L'azienda ha deciso di donarne un modello alla cooperativa La Quercia di Roverbella per rendere più sicuro il laboratorio occupazionale  

CURTATONE. Da tempo, uno studio multidisciplinare dell’Università statale di Milano ha dimostrato che la luce ultravioletta a onde corte (Uvc) ha un’ottima efficacia nel neutralizzare il coronavirus Sars Cov-2.

Ora la Water & Soils Remediation (Wsr) di Curtatone, leader nelle bonifiche ambientali, ha messo a punto un dispositivo che sfrutta queste proprietà per disinfettare in continuo gli ambienti, sanificandoli anche in presenza di persone senza creare pericoli per la salute.


«Il nostro dispositivo è già in fase di produzione e di vendita - spiega il direttore commerciale di Wsr, StefanoArmanini - e lo stiamo brevettando. Si basa sulla capacità dei raggi Uvc di rompere il Dna e l’Rna dei virus, anche a dosi molto piccole, uccidendoli. E il nostro prodotto, purificando solo l’aria in modo controllato e chiuso, può essere usato anche in presenza di persone».

In sostanza il dispositivo Uvat (Ultra Violet Air Tunnel) aspira l’aria di un ambiente chiuso e la fa passare sotto un raggio ultravioletto in grado di uccidere germi e virus.

«L’irradiazione distrugge i legami molecolari e inattiva gli agenti patogeni - spiega Armanini -. Contrariamente alle lampade, per le quali le persone non devono essere presenti, perché ne riceverebbero sicuramente un danno, il nostro sistema funziona con le persone presenti, perché l’irraggiamento avviene in camera protetta dentro al dispositivo».

Il ricambio d’aria garantito è di 10 cicli all’ora. La purificazione effettuata con questo metodo consente quindi di abbattere di dieci volte le cariche virali eventualmente presenti nell’aria. Riducendo in modo proporzionale anche la possibilità di ammalarsi per germi e cariche virali diverse, come ad esempio il caso più classico dell’influenza stagionale, «visto che viene inattivato il 99,99% dei virus ad ogni ricambio» aggiunge Armanini per chiarire meglio.

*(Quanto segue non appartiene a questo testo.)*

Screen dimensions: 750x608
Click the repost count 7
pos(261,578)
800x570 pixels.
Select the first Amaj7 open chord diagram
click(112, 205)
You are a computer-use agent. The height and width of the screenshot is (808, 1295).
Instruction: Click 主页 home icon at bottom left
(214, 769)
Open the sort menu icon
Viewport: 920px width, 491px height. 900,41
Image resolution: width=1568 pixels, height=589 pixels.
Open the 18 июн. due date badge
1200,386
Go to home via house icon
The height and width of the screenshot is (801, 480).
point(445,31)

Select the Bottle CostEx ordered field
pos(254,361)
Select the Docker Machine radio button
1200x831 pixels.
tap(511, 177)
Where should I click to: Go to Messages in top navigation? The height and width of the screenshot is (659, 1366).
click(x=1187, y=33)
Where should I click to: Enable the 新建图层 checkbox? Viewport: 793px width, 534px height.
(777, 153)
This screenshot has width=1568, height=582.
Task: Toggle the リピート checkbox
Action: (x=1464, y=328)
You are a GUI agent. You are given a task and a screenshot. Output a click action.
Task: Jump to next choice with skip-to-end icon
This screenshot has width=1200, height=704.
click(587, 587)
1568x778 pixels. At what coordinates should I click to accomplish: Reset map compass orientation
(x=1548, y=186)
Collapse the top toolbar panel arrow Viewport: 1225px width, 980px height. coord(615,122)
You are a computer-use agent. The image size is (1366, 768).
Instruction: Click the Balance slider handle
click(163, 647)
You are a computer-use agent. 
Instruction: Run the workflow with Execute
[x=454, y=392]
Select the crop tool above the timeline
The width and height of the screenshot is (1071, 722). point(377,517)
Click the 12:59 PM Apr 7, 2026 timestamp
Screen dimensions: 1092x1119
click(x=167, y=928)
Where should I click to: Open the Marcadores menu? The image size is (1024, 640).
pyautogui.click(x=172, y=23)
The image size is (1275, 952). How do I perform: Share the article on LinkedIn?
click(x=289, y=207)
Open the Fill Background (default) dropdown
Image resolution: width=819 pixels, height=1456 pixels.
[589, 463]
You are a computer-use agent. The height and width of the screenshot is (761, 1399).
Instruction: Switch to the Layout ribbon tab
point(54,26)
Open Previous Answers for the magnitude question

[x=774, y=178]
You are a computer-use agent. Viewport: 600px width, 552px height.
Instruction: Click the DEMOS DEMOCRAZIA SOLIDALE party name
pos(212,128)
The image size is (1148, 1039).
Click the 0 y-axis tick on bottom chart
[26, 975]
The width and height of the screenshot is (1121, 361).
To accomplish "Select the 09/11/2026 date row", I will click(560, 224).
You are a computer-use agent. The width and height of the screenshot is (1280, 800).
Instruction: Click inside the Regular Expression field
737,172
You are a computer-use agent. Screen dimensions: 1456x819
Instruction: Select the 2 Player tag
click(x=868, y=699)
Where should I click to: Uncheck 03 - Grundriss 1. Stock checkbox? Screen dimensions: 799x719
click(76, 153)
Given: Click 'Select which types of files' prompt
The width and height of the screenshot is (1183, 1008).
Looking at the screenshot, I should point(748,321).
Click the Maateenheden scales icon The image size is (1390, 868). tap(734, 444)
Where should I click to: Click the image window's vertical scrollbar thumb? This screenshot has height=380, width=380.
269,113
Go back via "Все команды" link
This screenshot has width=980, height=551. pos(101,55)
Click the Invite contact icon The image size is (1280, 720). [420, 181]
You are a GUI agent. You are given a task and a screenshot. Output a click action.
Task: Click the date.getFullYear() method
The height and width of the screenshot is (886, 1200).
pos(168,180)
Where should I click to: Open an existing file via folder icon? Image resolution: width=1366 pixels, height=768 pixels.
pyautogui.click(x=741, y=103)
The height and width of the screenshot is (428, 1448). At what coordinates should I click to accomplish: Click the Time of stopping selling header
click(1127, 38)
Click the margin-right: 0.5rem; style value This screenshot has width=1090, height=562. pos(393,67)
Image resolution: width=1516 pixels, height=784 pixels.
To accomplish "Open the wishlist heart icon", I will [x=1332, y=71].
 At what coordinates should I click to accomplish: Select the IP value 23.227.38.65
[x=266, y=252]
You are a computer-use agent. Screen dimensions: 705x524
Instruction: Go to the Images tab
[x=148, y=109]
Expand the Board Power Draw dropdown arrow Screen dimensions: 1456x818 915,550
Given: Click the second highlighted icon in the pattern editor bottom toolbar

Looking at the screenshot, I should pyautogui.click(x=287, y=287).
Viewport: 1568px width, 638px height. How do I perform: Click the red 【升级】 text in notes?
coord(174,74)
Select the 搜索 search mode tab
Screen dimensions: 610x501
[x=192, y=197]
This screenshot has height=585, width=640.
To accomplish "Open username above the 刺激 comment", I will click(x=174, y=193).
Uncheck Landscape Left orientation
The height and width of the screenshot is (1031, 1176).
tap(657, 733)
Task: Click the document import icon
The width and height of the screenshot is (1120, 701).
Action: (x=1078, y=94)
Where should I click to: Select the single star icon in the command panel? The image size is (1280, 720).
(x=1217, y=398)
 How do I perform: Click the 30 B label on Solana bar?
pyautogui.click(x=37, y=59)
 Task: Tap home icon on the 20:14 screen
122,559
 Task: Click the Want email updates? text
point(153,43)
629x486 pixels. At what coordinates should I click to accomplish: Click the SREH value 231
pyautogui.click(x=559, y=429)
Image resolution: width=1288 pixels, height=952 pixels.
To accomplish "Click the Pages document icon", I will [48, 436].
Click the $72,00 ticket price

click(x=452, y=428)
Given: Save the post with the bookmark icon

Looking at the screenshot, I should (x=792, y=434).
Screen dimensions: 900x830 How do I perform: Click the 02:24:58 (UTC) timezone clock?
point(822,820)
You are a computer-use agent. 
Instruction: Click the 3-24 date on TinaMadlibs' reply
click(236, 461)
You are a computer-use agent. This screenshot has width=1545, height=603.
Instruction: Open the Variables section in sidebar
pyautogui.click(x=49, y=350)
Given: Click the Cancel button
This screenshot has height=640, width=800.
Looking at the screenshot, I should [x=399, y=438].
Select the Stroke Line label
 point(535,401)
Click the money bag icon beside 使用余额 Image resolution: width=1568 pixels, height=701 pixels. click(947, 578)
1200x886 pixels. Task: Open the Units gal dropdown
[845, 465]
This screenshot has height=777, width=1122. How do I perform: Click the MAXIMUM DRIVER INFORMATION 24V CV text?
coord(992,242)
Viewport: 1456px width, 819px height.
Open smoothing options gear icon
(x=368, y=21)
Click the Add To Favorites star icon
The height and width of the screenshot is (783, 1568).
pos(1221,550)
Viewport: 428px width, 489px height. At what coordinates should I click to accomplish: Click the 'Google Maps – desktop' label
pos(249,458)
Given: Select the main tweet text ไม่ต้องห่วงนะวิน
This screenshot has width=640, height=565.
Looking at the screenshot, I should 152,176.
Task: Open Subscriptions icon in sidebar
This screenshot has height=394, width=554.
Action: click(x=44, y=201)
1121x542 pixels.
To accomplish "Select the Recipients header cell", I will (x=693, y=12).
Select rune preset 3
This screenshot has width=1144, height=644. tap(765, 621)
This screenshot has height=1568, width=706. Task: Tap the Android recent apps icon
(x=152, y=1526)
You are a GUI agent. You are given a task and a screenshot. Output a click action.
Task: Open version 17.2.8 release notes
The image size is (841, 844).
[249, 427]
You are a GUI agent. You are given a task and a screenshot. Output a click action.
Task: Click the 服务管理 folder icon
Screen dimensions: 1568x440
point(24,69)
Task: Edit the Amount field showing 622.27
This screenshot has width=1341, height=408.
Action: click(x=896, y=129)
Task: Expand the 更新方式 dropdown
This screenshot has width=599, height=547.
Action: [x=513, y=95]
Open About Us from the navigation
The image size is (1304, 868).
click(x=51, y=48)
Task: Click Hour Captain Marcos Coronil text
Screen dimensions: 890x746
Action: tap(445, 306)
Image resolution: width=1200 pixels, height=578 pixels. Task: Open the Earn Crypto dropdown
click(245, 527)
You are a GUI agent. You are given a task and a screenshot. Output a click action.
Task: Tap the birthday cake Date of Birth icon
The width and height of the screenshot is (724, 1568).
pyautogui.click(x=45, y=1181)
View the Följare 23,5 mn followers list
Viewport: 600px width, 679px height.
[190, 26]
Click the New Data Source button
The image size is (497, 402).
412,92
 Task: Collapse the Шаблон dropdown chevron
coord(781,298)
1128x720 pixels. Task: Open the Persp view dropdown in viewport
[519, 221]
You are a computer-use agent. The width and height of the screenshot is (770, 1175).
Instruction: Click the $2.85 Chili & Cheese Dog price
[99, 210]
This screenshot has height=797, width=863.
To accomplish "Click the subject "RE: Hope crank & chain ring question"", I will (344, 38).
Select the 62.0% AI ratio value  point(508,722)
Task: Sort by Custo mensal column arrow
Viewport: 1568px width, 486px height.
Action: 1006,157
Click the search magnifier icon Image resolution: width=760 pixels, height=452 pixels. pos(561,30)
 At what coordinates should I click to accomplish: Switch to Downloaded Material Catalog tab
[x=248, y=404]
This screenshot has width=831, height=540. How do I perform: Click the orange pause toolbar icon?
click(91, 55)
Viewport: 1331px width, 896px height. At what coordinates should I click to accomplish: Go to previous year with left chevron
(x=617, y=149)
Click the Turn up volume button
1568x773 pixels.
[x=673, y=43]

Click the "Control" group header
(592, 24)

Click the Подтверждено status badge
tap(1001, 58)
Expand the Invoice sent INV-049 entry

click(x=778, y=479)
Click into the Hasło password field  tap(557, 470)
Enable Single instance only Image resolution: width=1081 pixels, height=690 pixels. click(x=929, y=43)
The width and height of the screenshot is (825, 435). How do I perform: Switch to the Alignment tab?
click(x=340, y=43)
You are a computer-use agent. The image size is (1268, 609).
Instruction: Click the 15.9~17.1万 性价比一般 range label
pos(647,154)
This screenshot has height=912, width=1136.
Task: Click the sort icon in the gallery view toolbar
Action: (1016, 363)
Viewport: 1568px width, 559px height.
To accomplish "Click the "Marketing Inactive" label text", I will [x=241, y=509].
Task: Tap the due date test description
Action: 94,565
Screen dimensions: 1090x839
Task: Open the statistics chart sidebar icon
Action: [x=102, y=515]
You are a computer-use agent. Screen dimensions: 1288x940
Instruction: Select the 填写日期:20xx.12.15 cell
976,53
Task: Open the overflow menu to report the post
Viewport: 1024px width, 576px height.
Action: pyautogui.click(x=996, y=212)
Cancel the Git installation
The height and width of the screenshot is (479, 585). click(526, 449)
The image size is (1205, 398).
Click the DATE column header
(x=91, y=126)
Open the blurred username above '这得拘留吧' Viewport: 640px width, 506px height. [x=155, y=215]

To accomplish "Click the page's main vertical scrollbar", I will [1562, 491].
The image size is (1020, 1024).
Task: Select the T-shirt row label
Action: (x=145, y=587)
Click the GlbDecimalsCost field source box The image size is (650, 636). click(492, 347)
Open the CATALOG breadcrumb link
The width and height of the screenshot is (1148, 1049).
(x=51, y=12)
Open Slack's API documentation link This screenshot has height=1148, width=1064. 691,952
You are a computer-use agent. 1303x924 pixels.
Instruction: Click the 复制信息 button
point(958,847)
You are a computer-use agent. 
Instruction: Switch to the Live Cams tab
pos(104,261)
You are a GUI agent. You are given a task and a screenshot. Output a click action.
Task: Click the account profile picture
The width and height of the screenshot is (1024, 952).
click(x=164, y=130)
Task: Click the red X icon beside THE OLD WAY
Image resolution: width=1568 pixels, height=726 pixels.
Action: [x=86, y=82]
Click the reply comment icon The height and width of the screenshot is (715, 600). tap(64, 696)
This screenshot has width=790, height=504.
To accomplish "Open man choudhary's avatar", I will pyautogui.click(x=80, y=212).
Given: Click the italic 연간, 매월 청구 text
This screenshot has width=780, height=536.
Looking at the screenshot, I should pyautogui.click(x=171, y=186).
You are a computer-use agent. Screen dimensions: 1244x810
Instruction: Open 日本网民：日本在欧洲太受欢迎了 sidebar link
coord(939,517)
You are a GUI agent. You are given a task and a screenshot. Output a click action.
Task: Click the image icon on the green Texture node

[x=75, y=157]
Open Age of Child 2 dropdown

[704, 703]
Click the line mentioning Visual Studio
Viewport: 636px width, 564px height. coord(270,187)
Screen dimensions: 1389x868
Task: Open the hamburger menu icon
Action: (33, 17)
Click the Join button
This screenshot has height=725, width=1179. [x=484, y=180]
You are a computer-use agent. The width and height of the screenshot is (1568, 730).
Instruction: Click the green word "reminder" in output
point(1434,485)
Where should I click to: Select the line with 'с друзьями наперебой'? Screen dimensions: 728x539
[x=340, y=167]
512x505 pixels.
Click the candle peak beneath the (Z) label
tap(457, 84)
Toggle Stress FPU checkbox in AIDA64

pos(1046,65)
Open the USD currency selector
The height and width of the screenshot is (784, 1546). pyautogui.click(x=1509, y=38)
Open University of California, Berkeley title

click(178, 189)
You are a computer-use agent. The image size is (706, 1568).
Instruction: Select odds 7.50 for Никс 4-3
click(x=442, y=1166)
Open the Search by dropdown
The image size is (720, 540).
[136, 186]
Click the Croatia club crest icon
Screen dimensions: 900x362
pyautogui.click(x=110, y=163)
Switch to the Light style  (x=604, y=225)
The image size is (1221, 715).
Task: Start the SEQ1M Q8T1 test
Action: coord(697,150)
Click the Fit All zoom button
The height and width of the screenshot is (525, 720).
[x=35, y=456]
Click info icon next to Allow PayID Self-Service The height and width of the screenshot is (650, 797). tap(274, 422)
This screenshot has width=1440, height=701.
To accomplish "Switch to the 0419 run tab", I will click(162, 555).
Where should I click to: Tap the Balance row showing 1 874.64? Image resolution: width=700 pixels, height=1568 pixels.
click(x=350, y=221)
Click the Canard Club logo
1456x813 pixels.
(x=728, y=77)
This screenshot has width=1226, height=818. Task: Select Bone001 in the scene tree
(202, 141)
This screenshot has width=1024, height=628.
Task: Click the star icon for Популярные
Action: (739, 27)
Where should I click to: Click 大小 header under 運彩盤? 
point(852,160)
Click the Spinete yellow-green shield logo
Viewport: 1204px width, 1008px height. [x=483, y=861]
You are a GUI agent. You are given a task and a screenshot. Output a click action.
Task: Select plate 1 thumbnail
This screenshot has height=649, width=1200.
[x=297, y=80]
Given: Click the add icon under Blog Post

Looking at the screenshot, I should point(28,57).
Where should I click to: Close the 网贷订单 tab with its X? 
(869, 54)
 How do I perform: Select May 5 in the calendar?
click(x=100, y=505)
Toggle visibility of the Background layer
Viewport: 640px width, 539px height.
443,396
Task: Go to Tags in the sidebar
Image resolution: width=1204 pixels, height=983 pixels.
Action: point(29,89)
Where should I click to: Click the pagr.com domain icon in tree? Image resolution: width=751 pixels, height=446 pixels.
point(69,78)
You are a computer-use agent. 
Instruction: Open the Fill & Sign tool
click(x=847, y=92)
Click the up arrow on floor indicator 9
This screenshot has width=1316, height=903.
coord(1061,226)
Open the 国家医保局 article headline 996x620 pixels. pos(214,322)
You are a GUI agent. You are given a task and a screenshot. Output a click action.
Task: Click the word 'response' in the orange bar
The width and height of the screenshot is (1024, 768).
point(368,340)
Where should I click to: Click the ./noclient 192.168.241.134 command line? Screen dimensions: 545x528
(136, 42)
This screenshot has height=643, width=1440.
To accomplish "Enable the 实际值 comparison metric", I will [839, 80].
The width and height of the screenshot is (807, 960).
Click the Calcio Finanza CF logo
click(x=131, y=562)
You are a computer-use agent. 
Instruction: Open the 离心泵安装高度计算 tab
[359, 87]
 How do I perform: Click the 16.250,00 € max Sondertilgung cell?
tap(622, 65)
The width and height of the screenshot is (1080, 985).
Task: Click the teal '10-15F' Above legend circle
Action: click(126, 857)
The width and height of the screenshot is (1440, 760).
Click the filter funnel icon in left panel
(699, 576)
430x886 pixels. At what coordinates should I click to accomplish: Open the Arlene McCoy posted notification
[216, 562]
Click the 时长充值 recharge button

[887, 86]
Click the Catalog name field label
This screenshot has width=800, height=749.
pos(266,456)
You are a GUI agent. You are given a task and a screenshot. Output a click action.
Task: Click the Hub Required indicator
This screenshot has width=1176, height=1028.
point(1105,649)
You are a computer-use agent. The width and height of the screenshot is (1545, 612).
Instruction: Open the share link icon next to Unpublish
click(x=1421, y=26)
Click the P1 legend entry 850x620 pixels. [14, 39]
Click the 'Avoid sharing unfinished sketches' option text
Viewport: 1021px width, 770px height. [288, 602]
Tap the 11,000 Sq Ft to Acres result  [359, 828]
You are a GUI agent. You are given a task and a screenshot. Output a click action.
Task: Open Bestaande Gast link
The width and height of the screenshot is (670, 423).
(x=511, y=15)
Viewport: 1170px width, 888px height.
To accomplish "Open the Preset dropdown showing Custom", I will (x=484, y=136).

In sostanza, si potrà stare a finestre chiuse in ambienti con persone evitando la tipica concentrazione dei virus che accade quando è presente un soggetto contagiato che disperde i virus nell’ambiente attraverso il proprio respiro.

Conscia dell’importanza del proprio dispositivo, l’azienda di Curtatone ha deciso di donare un proprio modello alla cooperativa La Quercia di Roverbella. «Potranno installarlo nel laboratorio occupazionale per permettere di poter svolgere l’importante attività di sostegno alle persone fragili» conclude Armanini.